In production, load your dosage reference from DailyMed's structured product label (SPL) data or the FDA Drugs@FDA database. The hardcoded table above is for illustration — a production system needs thousands of entries, updated quarterly.

Layer 4: Allergy Cross-Reference via FHIR AllergyIntolerance

Allergy checking seems simple until you realize patients rarely have allergies coded to specific RxNorm CUIs. A patient's allergy list might say "penicillin" (the drug class), not "amoxicillin" (the specific drug).

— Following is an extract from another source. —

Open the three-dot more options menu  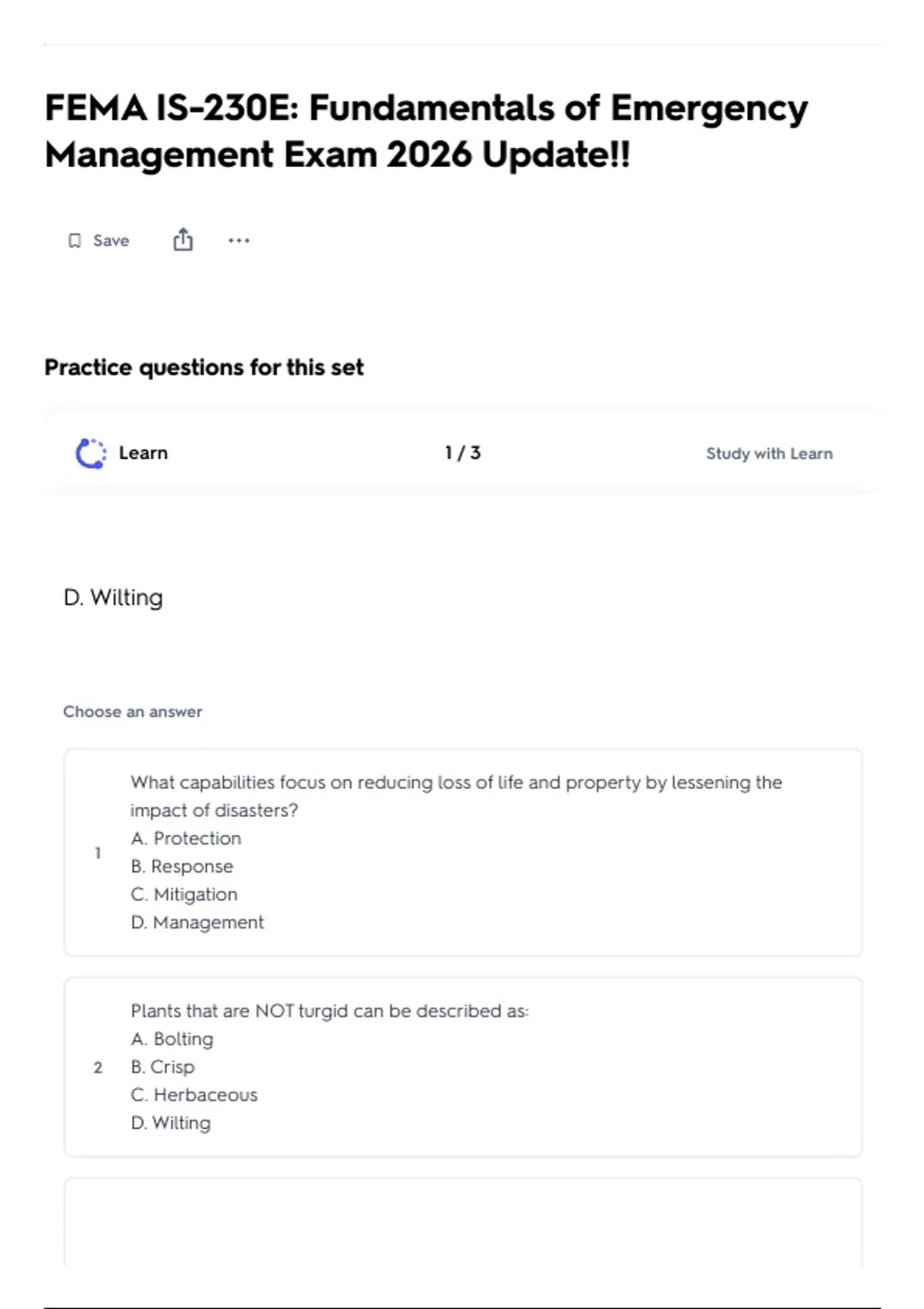[x=239, y=241]
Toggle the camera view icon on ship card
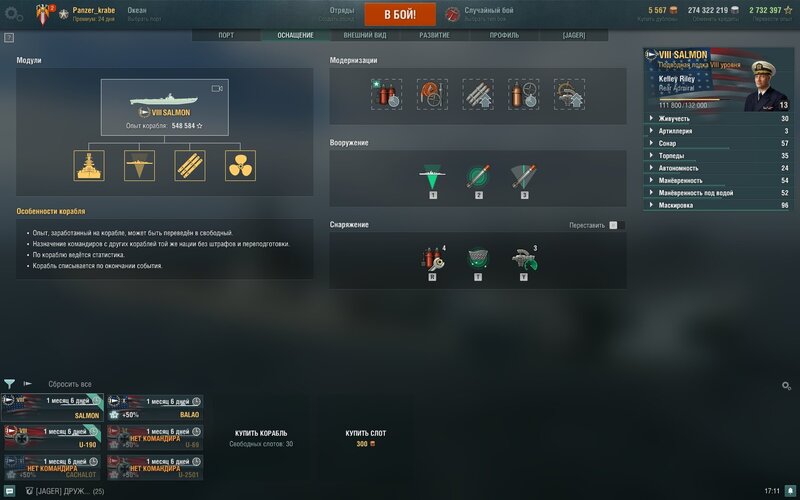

Your system must handle three levels of matching: exact drug match, drug class match, and known cross-reactivity.

Allergy checking decision tree showing three levels: exact drug match, drug class match, and cross-reactivity checking with block, warn, and pass outcomes

import httpx
from dataclasses import dataclass

# Drug class membership: RxNorm ingredient CUIs to classes
DRUG_CLASS_MAP: dict[str, list[str]] = {
    "penicillins": ["723", "733", "7984", "1043553"],
    "cephalosporins": ["2231", "2348", "20481", "2193"],
    "fluoroquinolones": ["2551", "82122", "140587"],
    "sulfonamides": ["10831", "36437"],
    "nsaids": ["5640", "161", "7646"],
    "statins": ["36567", "301542", "83367"],
}

# Known cross-reactivity between drug classes
CROSS_REACTIVITY: dict[str, list[str]] = {
    "penicillins": ["cephalosporins"],   # ~2% cross-reactivity
    "cephalosporins": ["penicillins"],
    "sulfonamides": [],
}

@dataclass
class AllergyCheckResult:
    decision: str         # "block", "warn", "pass"
    match_type: str       # "exact", "class", "cross_reactivity", "none"
    details: str
    allergy_source: str

def get_drug_classes(rxnorm_cui: str) -> list[str]:
    """Find which drug classes a given CUI belongs to."""
    return [cls for cls, members in DRUG_CLASS_MAP.items()
            if rxnorm_cui in members]

async def fetch_patient_allergies(
    fhir_base: str, patient_id: str, auth_token: str,
) -> list[dict]:
    """Fetch active AllergyIntolerance resources from FHIR."""
    url = (
        f"{fhir_base}/AllergyIntolerance"
        f"?patient={patient_id}&clinical-status=active"
    )
    async with httpx.AsyncClient(timeout=10.0) as client:
        resp = await client.get(
            url, headers={"Authorization": f"Bearer {auth_token}",
                          "Accept": "application/fhir+json"}
        )
        resp.raise_for_status()
        bundle = resp.json()

    allergies = []
    for entry in bundle.get("entry", []):
        resource = entry.get("resource", {})
        coding = resource.get("code", {}).get("coding", [{}])[0]
        allergies.append({
            "display": coding.get("display", ""),
            "code": coding.get("code", ""),
            "system": coding.get("system", ""),
            "text": resource.get("code", {}).get("text", ""),
        })
    return allergies

def check_allergy_match(
    drug_rxnorm_cui: str,
    drug_name: str,
    patient_allergies: list[dict],
) -> AllergyCheckResult:
    """
    Three-level allergy check:
    1. Exact match (specific drug CUI)
    2. Drug class match (e.g., penicillin class)
    3. Cross-reactivity (e.g., cephalosporin + penicillin allergy)
    """
    drug_classes = get_drug_classes(drug_rxnorm_cui)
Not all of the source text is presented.